= Beginning of Section =

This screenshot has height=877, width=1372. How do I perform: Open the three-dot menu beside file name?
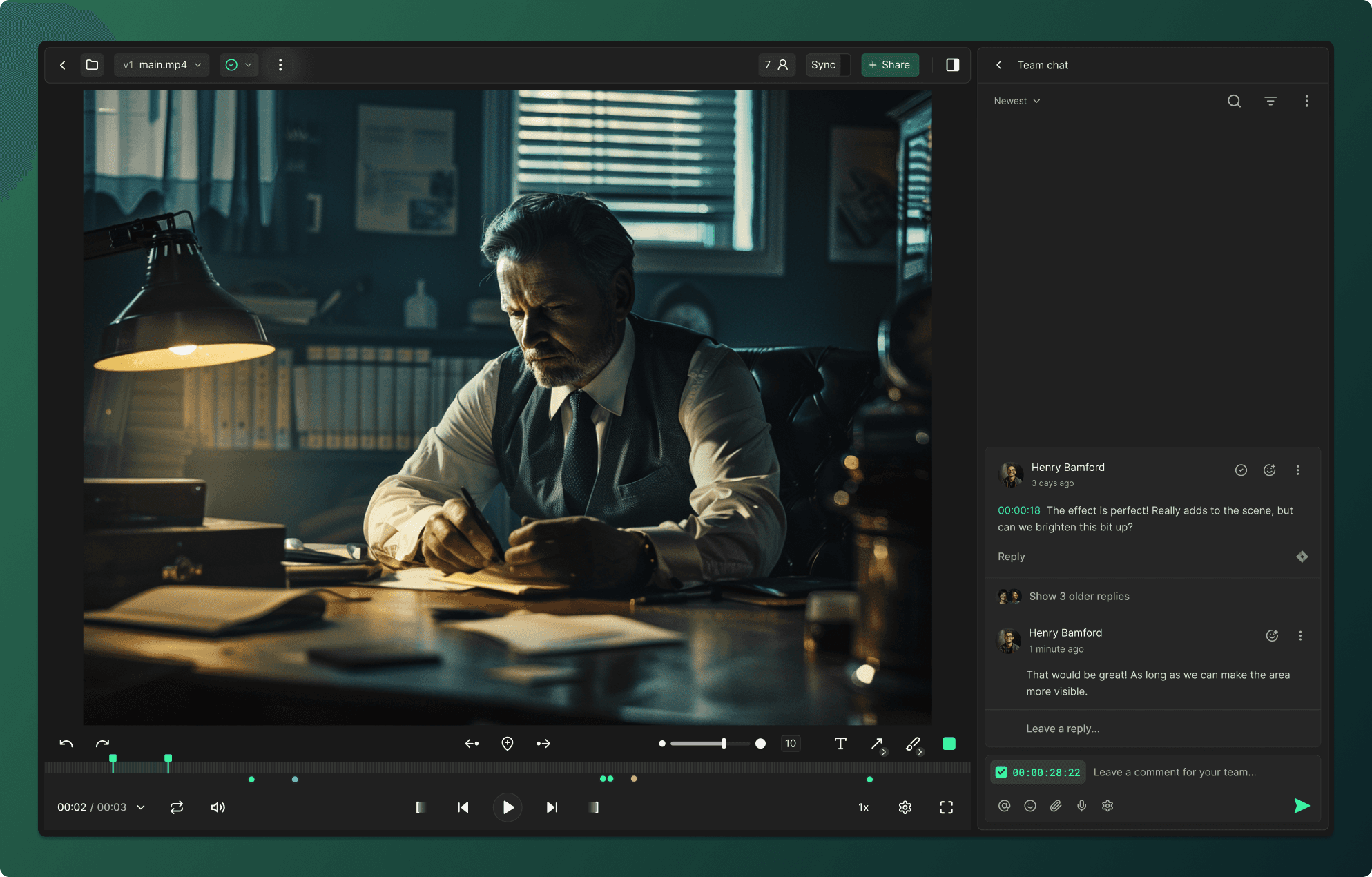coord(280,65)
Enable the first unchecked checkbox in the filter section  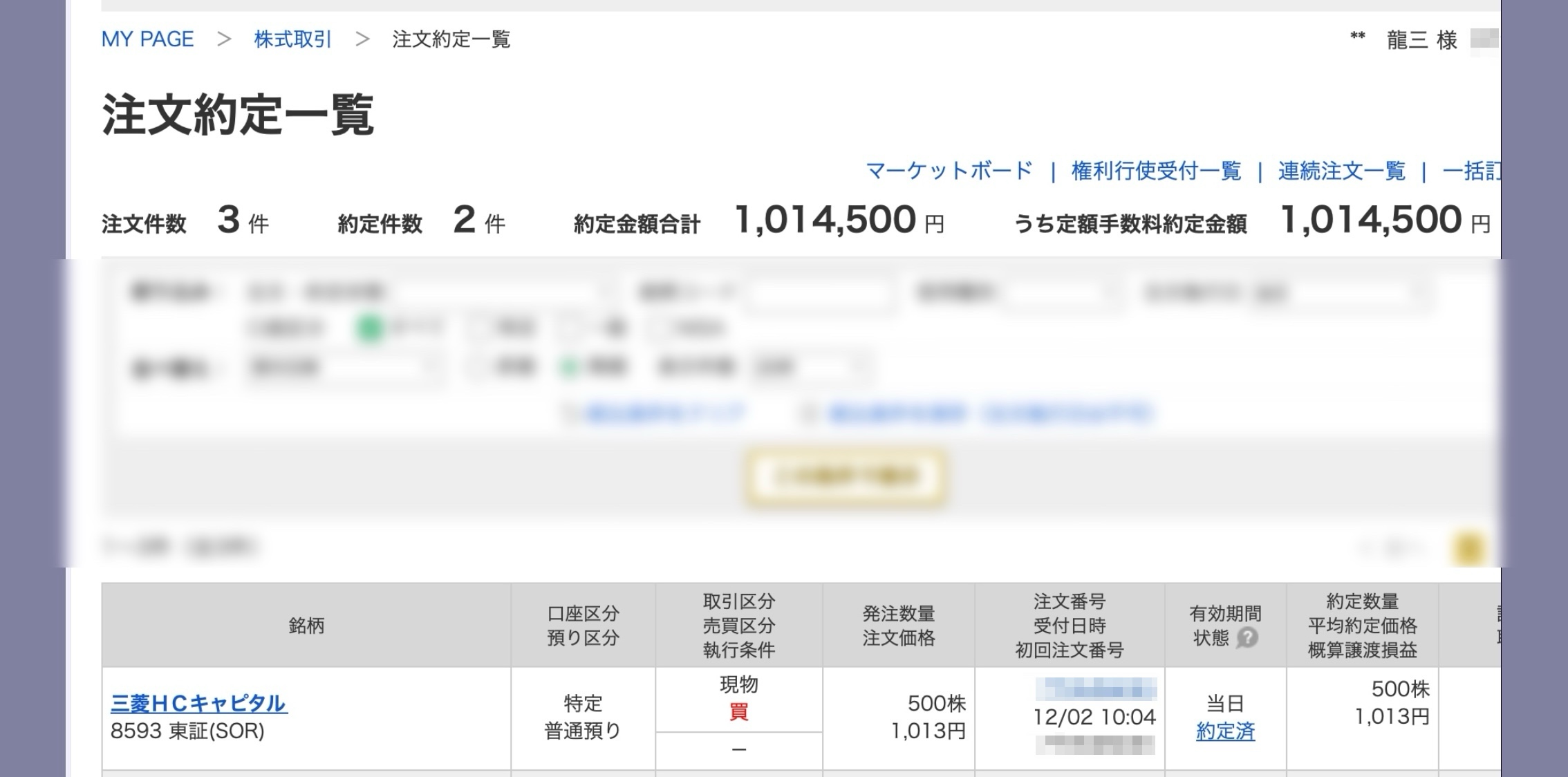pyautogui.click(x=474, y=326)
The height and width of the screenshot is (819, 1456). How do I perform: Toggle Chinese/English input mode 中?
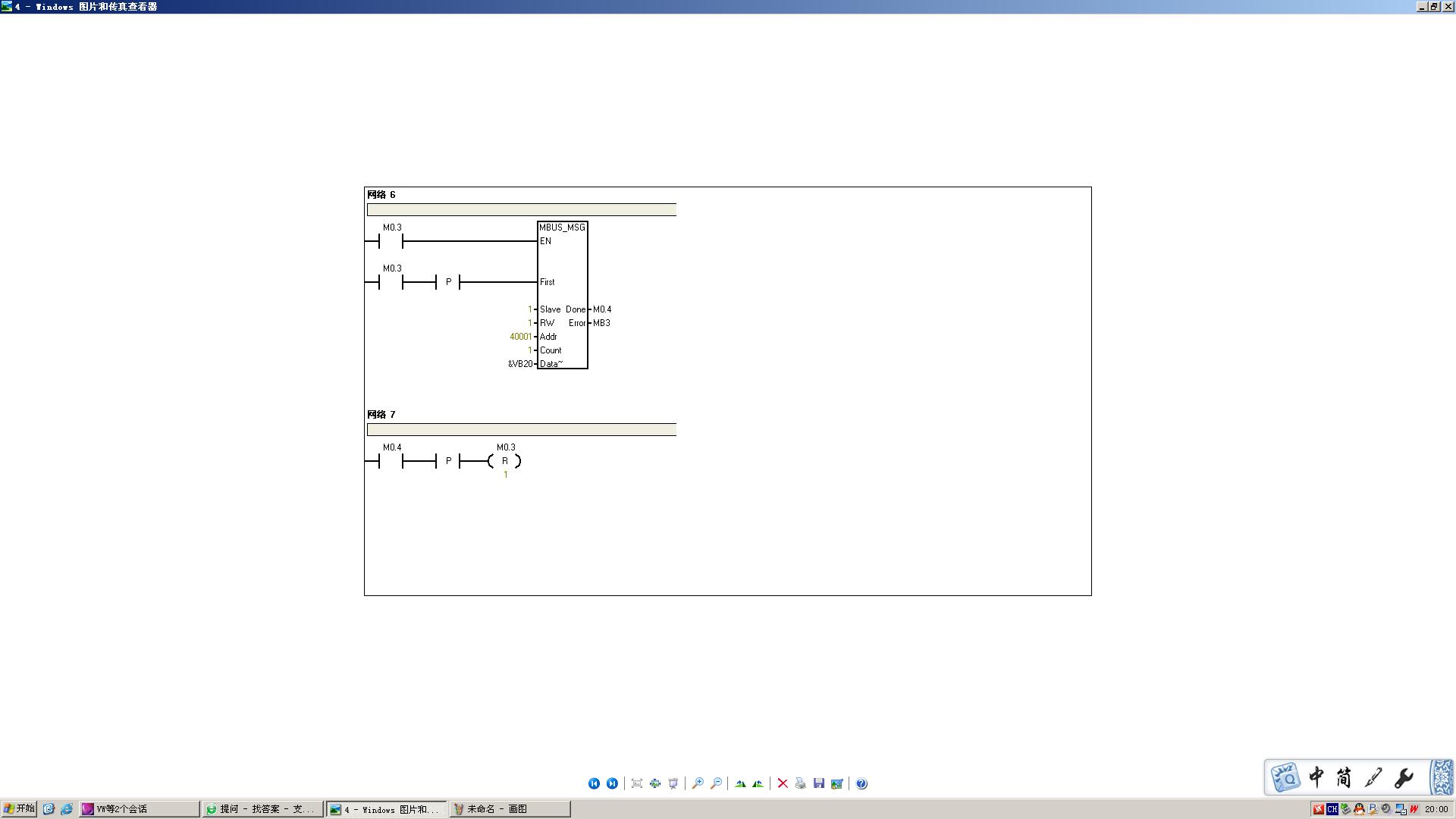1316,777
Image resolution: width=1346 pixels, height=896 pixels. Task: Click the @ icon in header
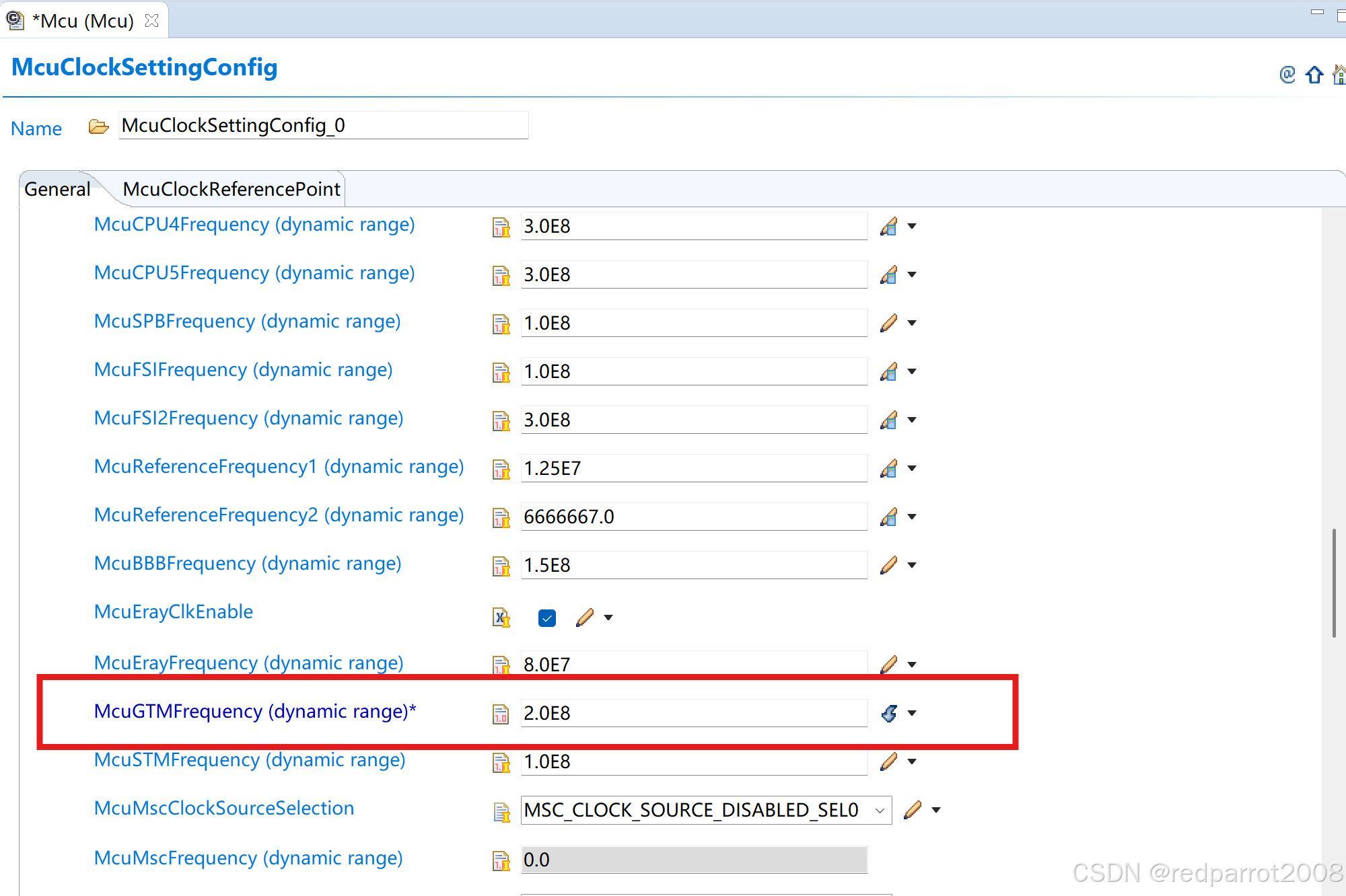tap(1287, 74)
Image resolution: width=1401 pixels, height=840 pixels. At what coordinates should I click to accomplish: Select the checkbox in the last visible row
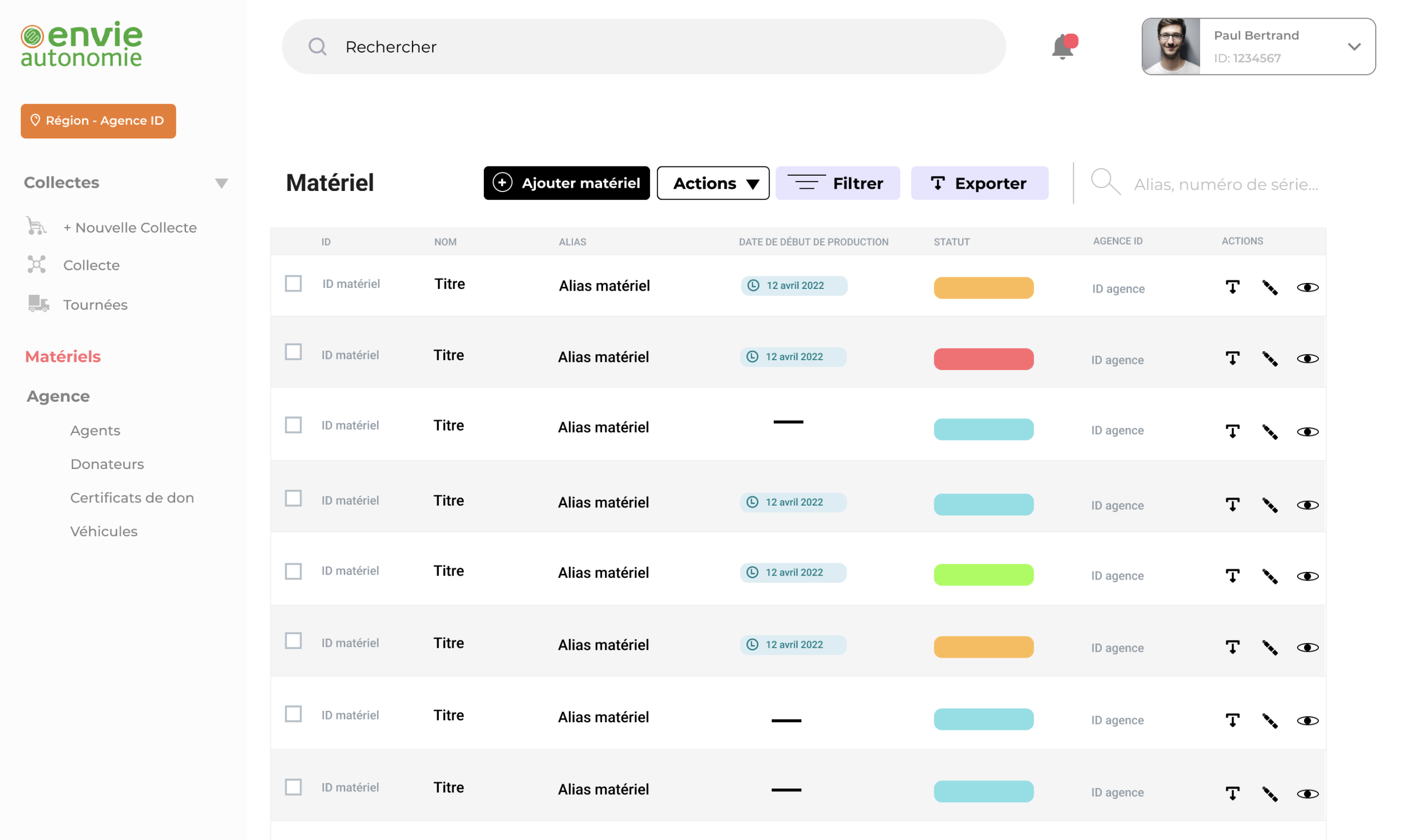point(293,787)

= End of Section =

- [What is needed]: Reproduce nothing but the lines running from the line with "The height and" through the end of the records, keeping both end lines and dropping the pictures.

- [Result]:
The height and width of the screenshot is (819, 1456). How do I perform: Toggle Chinese/English input mode 中?
1316,777
Image resolution: width=1346 pixels, height=896 pixels. Task: Click the @ icon in header
tap(1287, 74)
Image resolution: width=1401 pixels, height=840 pixels. At what coordinates should I click to accomplish: Select the checkbox in the last visible row
point(293,787)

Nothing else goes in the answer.